*WHAT THE TASK ASKS:* The required output is every line from the beginning of the entries below through the line that includes "This screenshot has width=1528, height=800.", copied exactly.

Stored data entries:
►

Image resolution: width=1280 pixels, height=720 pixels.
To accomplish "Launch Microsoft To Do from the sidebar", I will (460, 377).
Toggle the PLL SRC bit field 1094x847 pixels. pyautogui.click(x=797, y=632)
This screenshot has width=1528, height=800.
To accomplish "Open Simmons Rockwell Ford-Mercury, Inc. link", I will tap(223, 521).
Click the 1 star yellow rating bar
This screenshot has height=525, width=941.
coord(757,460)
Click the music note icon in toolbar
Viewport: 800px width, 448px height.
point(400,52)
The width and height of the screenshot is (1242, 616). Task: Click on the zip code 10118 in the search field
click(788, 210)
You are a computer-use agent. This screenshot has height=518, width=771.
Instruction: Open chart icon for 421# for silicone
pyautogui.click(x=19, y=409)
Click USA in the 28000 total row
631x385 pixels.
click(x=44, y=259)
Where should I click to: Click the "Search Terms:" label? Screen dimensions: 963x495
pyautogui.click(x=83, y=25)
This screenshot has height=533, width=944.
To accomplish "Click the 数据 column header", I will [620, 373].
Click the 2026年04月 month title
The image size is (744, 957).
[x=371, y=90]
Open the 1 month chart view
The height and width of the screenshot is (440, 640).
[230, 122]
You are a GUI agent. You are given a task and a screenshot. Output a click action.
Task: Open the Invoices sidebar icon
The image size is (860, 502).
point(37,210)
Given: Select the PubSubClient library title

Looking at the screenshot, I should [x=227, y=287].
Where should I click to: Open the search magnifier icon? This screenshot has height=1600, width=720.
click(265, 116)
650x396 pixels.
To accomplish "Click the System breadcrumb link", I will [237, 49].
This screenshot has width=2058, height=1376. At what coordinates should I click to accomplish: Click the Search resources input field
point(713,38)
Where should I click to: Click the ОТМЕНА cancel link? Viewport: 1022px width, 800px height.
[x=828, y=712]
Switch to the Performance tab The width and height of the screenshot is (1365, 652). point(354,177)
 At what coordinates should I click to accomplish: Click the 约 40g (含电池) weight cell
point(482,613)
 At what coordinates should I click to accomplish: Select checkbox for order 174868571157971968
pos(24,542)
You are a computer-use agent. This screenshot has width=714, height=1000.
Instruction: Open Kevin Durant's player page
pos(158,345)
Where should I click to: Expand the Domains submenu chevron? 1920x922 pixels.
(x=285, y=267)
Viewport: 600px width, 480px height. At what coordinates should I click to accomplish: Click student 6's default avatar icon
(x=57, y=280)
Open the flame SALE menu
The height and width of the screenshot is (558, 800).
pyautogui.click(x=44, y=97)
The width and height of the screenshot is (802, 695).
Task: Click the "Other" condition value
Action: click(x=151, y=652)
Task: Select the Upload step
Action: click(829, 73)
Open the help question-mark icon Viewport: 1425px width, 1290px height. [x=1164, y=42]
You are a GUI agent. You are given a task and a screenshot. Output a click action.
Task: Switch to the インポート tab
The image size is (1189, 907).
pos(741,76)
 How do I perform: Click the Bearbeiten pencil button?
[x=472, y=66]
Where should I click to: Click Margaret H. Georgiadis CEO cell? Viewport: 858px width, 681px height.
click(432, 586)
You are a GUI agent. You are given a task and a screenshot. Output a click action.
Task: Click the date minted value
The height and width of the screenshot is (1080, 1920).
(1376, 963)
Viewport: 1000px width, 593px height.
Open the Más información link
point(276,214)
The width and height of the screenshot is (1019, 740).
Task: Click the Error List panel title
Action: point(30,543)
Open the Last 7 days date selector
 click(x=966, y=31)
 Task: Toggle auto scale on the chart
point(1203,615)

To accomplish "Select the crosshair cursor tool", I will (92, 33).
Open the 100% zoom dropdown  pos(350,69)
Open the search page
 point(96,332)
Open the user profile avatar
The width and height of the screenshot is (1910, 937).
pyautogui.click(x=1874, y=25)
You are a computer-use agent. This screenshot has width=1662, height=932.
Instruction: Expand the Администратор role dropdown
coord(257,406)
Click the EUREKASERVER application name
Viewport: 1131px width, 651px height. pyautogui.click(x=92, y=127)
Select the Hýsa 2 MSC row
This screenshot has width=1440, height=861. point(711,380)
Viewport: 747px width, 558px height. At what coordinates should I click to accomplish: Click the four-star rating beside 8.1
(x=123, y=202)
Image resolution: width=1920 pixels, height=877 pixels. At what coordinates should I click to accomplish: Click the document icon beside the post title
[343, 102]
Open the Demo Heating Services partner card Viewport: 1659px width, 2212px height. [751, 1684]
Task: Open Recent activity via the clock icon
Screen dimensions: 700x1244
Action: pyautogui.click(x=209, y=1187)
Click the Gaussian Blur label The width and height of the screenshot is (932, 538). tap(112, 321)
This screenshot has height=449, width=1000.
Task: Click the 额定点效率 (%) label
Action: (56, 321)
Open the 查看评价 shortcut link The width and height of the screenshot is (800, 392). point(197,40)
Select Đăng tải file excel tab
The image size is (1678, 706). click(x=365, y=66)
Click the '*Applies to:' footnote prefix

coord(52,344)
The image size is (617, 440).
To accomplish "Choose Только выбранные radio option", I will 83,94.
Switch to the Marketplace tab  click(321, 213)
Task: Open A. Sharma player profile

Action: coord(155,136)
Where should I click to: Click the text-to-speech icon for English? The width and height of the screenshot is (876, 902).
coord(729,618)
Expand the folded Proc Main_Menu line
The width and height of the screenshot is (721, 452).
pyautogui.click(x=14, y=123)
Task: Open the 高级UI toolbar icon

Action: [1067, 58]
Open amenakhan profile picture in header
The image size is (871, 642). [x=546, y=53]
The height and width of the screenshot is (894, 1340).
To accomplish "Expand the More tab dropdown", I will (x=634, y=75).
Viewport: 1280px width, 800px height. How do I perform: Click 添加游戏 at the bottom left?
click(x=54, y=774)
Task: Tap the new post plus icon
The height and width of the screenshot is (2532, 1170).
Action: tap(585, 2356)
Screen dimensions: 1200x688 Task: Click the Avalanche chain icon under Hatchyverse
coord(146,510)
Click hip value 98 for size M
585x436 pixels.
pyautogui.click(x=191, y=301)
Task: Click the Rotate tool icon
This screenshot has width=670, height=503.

◄

*RESULT BELOW:*
Image resolution: width=1280 pixels, height=720 pixels.
To accomplish "Launch Microsoft To Do from the sidebar", I will (460, 377).
Toggle the PLL SRC bit field 1094x847 pixels. pyautogui.click(x=797, y=632)
This screenshot has width=1528, height=800.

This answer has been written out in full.